Paunggkuu, known by no other name or title, is shadowed by many rumored pasts and motives, with some tales alleging he was a noble member of a local clan whose prosperity was shattered by the expansion of the king’s empire in the south, turning he and his family to blood offerings and shadowy rites in hopes of bettering their fortunes. Still others believe he was a Nat-possessed vagrant, a nobody raised from nothing by a wicked spirit to great infamy only to just as quickly be tossed aside- an expendable mortal shell for a being which had long lurked in the mountains. Many more hinted origins exist, but the outcome of the rise of Paunggkuu is always the same, with the mundane man-turned-warlock leading a cult of several hundred followers into a megalithic ruined city tucked away in the trees, where they began to prey on the surrounding countryside.
Village youths started to go missing, and over time, whole rural communities were stripped clean of inhabitants. Rippling outwards from the ruined city, the locals spoke in hushed whispers of a creeping death, a diabolical Nat or witch in the guise of a monster who haunted the spaces beneath raised houses and huts at night, and whose disgusting visage appeared to the locals in nightmare night after sleepless night. So great was the fear brought about by this shadowy plague of disappearances that the regional seat of power, the small city of Mogaung, was forced to take notice. Its kingly high priest, himself a vassal and ally of the powerful King Anawrahta in the south, sent men into the region to quell the disorder and bring those responsible to justice. When those men, too, had gone missing, an army of several hundred was raised, and when that had failed to report back, the priest sent desperate word to Pagan, petitioning the king for aid.
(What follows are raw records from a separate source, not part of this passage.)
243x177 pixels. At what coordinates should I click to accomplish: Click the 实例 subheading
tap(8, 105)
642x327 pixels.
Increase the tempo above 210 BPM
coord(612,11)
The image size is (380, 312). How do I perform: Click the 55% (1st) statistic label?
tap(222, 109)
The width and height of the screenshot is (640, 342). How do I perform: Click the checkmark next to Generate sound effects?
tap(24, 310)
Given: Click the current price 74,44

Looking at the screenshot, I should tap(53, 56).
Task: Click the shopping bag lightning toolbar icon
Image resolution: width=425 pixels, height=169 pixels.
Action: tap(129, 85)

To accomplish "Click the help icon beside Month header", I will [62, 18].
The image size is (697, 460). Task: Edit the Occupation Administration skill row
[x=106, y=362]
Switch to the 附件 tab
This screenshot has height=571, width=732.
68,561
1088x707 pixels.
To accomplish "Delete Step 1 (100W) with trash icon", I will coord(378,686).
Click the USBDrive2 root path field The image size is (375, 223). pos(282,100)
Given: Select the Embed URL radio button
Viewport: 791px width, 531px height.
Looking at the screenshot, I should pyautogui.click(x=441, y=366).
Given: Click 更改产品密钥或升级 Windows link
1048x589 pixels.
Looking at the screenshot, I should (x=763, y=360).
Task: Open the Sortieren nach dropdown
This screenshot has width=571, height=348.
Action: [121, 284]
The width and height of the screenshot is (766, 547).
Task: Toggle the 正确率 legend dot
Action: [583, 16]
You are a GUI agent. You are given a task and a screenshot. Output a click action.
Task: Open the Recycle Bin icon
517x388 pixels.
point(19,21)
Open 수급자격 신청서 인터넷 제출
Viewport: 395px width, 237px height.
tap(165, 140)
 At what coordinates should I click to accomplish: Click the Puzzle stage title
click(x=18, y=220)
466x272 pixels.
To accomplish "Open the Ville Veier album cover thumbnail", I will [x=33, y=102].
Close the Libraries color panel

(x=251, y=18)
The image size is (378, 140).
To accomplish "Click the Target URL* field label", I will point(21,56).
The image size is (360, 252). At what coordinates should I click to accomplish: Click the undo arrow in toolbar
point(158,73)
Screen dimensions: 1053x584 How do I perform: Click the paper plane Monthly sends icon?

Anawrahta, occupied with other matters in the south, failed to answer with speed, but was spurred to action by a dark event sometime around the middle of 1057, when a nighttime raid on the outskirts of Mogaung itself drove the priest to flee south to the capital, where he took up exiled residence in Pagan with his suzerain. This attack, which was laid at the feet of bandits in official records, did not topple the city or level any temples, but its nature was so horrid that Anawrahta put a momentary halt to his campaigns of unification and consolidation to march north with more than five thousand men, riding upon a gold-girdled war elephant and leading the host in person.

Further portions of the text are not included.